Secure Neural Network Inference for Edge Intelligence: Implications of Bandwidth and Energy Constraints

Recently, there has been a growing interest in machine learning as a service (MLaaS). In MLaaS, an operator provides pretrained neural networks, with which inferences on clients’ inputs can be performed. MLaaS is attractive for providing edge intelligence in an Internet of Things (IoT) setup for multiple reasons, for example, because it relieves clients with limited capacity from the computationally heavy training process. However, MLaaS may lead to privacy threats for both the client and the provider. In particular, the input of the client may be sensitive information that the provider is not allowed to learn. The provider, on the other hand, may not want to reveal the parameters of the neural network to the client, because these parameters are the provider’s intellectual property. Besides, the output of the neural network might also reveal sensitive properties about the input. Lastly, traditional security solutions might fail in an IoT setup. In recent years, several cryptographic protocols have been devised for secure neural network inference (SNNI). Secure neural network inference entails the problem of computing the output of a neural network on the client’s input without revealing the input to the provider or the parameters of the neural network to the client. So far, SNNI approaches have been optimized for efficiency and accuracy, mainly in cloud settings. The goal of this chapter is to investigate the applicability of SNNI approaches in an edge computing setup.
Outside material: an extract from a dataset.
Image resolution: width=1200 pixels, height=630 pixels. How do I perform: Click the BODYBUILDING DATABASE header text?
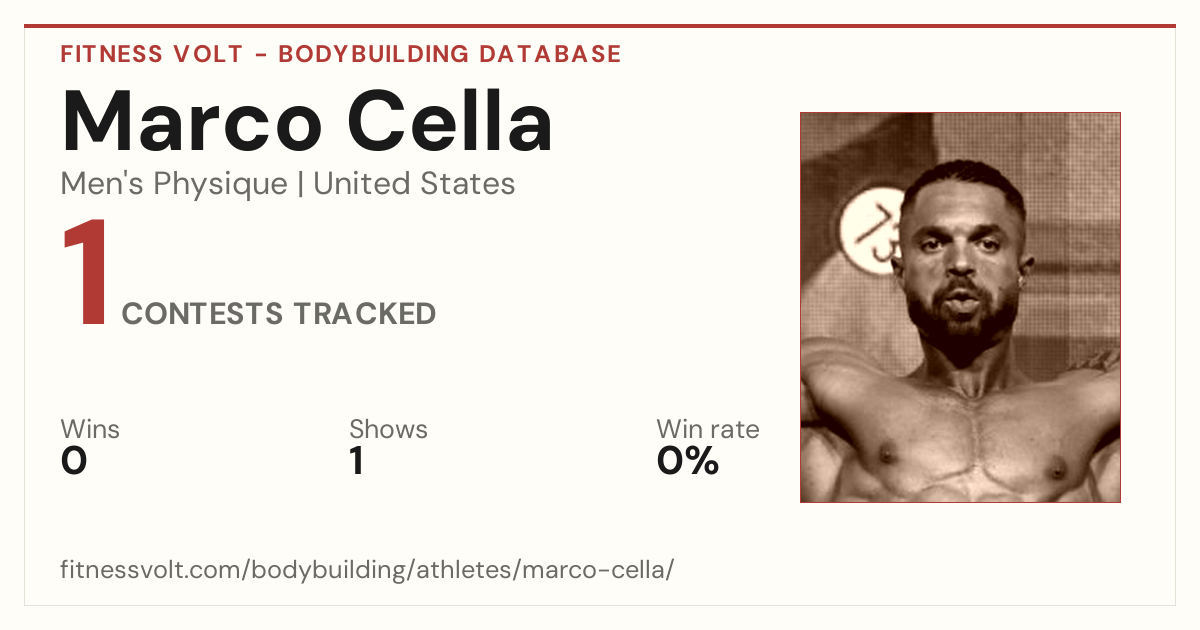pos(450,54)
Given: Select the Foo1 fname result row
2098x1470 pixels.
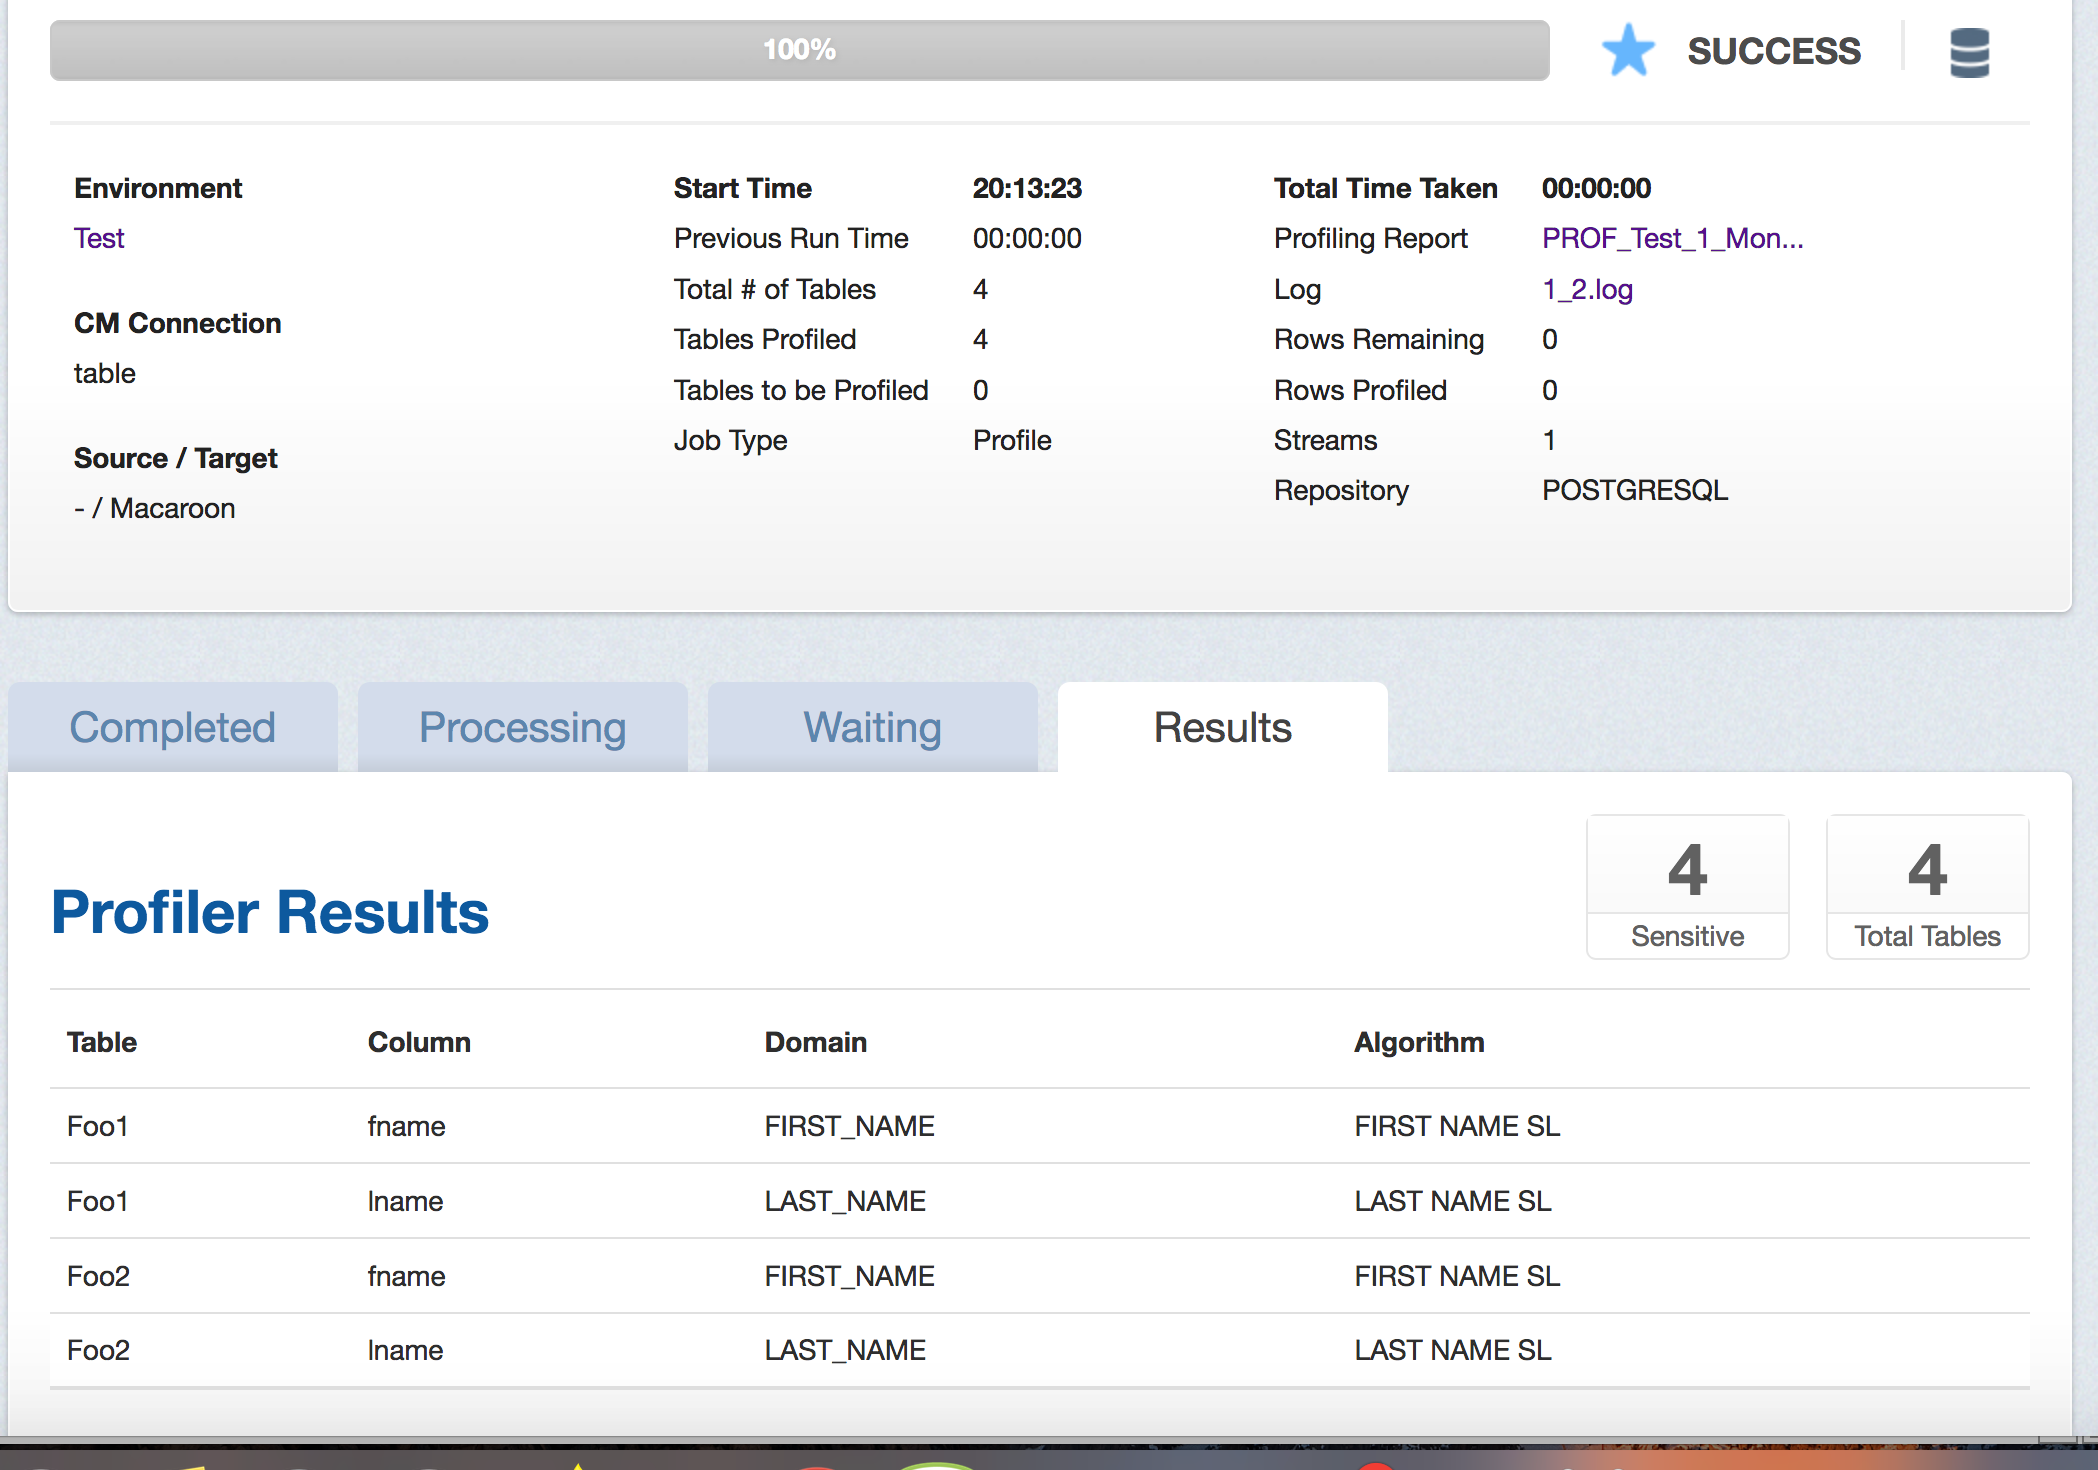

In particular, with power-constrained edge and IoT devices in mind, we investigate the power consumption and energy consumption characteristics of SNNI approaches. Taking into account the typical bandwidth of access networks relevant to edge and IoT, we also investigate the effect of bandwidth limitations on the duration and energy consumption of the SNNI process. Our results indicate that the power consumption of SNNI depends significantly on both the used SNNI protocol and the available bandwidth.